Segmented data and 3D reconstruction of macroglia surrounding the vasculature. (a, b) Macroglia in (red and purple shades) can be seen to wrap around the vasculature across different sections along capillary depth. Purple shading depicts a cell identified as an astrocyte. Displayed in a and b are sections 6 μm apart. 3D reconstruction views (c, d) show the complexity of the wrapping along 18 of vessel (the corresponding video file can be found in File S17 (10.25405/data.ncl.19086341).

FIGURE 8

Macroglia‐pericyte direct contact. Top slide, raw data. Bottom slide, segmented features. Of the two macroglia evident in this image, represented in the bottom panel by purple and red shadings, one comes within close proximity of the pericyte (indicated in blue) by breaking through the BM (brown). An endothelial cell (aqua) is also shown.

FIGURE 9

Macroglia separation of the neurons from the vasculature. a, raw and b, segmented image showing neurons (green shades) typically separated from the vasculature by surrounding macroglia (red and purple) (Endothelium: aqua; basement membrane: brown; pericytes: blue). Such features can be viewed in the animated 3D reconstruction of File S22 (10.25405/data.ncl.19086350).

FIGURE 10

Neuron coming into close contact with vasculature. Raw (a and c) and segmented (b and d) data from consecutive sections (120 nm apart) illustrating a neuron in close proximity with the vasculature. (e and f) 3D arrangements from six consecutive sections: neurons: green shades, macroglia: red shades, endothelium: aqua; basement membrane: brown; pericytes: blue.

FIGURE 11

Quantitative assessment of intercellular and cellular‐BM proximities for capillary 1. (a) The stack mean population histogram of pericyte to endothelium distances. (b) The cumulative distribution function obtained from (a). (c) 10 nm readings of the cumulative distribution functions obtained from selected intercellular and cellular‐BM feature pairs to assess the degree of direct contact.

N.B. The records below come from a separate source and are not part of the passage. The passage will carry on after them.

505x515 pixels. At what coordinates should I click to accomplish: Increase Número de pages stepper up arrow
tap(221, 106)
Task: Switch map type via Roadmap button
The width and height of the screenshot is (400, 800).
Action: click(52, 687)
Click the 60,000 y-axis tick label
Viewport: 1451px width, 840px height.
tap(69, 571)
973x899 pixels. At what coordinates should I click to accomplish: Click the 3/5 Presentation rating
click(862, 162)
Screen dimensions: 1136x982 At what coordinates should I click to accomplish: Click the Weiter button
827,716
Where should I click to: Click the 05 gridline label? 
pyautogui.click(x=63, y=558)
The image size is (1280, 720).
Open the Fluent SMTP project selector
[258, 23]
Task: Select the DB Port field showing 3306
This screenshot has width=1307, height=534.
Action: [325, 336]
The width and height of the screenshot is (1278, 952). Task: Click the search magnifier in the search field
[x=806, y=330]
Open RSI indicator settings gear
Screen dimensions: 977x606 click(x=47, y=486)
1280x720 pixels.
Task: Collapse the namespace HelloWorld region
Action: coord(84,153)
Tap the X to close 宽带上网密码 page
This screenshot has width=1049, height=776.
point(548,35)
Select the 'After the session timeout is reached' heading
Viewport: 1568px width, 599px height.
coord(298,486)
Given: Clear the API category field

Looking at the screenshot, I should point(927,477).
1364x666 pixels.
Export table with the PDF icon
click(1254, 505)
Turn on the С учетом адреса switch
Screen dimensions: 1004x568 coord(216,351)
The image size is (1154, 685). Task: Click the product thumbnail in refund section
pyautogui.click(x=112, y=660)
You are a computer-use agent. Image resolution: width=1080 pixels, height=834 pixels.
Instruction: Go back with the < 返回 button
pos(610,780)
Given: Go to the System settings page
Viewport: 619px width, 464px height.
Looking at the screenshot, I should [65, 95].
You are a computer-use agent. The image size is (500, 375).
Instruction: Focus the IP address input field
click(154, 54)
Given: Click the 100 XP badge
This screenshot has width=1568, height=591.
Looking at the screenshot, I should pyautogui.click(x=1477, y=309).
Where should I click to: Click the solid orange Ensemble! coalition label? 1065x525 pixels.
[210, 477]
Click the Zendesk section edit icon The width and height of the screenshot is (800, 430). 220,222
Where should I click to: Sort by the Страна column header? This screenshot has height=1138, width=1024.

BM, basement membrane; CDF, cumulative distribution function; E, endothelium; M, macroglia; N, neurons; P, pericyte.

FIGURE 12

Column scatter graphs for convexity, solidity and sphericity of NVU cellular components and the BM for capillary 1. All 150 slices were analysed with each dot representing the area‐weighted mean obtained for all segmented features within each slice. Panels (a–c) convexities (convex perimeter:perimeter, CP:P), solidities (area:convex area, A:CA) and sphericities (Rmin:Rmax) of NVU component cells and the BM. Further details of calculation can be found in “Methods” section.